[[ Text provided, beginning ]]
Sweden - Science and technology



Sweden's high-quality scientific and technological development is renowned throughout the world. Technological products invented or developed by Swedish firms include the self-aligning ball bearing, the cream separator, the three-phase electric motor, and a refrigerator without moving parts. Sweden's more recent applications of sophisticated technology range from powder metallurgy to the Hasselblad camera and the Viggen jet fighter. Six of Sweden's largest industrial corporations are engineering companies: Volvo, SAAB-Scania, ASEA, Electrolux, SKF, and L.M. Ericsson. In 1998, high-tech exports were valued at $13.7 billion and accounted for 20% of manufactured exports.

State-financed research, centering on the universities, is directed by the Council for Planning and Coordination of Research. Long-term industrial research and development is the responsibility of the government through the National Board for Technological Development. Swedish students graduating with science and engineering degrees account for 38% of all university students. In 1987–97, expenditures for research and development totaled 3.8% of GNP; 3,826 scientists and engineers and 3,166 technicians per million people were engaged in research and development.

Institutions that have played an important role in the advancement of science, both in Sweden and throughout the world, are the Nobel Foundation, which sponsors annual awards in chemistry, physics, and physiology or medicine, as well as for peace, literature, and economic science; the Royal Academy of Sciences, founded in 1739 in Stockholm; the Royal Swedish Academy of Engineering Sciences, founded in 1919 at Stockholm; and the Karolinska Institute, founded in 1810 in Stockholm, specializing in medical research. Sweden has 18 universities that offer courses in basic and applied sciences. In 1987–97, science and engineering students accounted for 38% of university enrollment.
[[ Text provided, end ]]
▶ [Exercise brief] Turn the paragraph beginning "State-financed research" in the text on Swedish science and technology into a bulleted list that keeps its main facts.
[[ The data, beginning ]]
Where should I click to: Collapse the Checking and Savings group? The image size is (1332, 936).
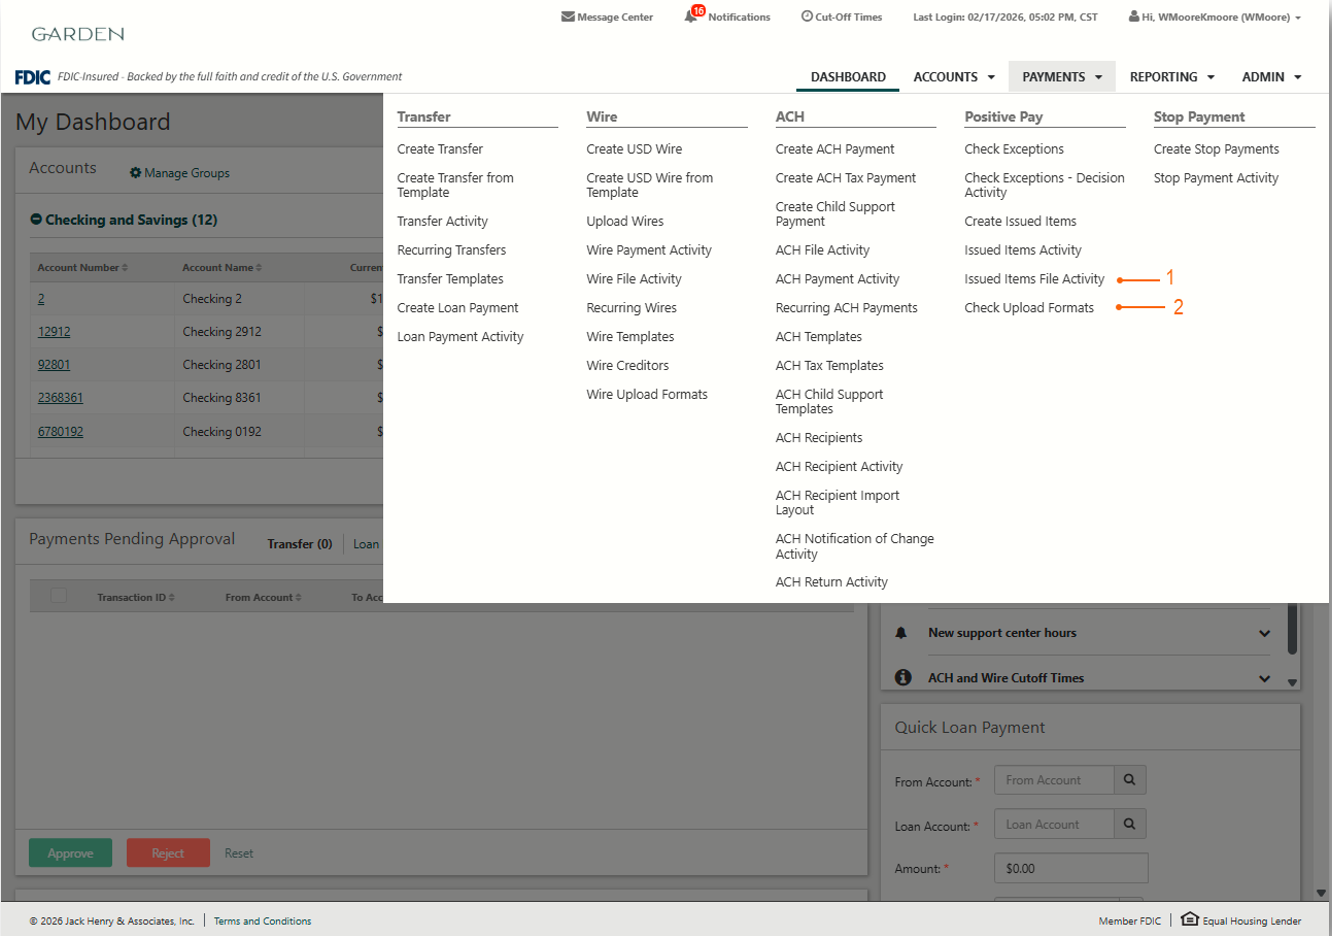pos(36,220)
[[ The data, end ]]
▶ [Response]
- The Council for Planning and Coordination of Research directs state-financed research, which centers on the universities.
- The government is responsible for long-term industrial research and development through the National Board for Technological Development.
- Swedish students graduating with science and engineering degrees account for 38% of all university students.
- In 1987–97, research and development expenditures totaled 3.8% of GNP.
- During that period, 3,826 scientists and engineers and 3,166 technicians per million people were engaged in research and development.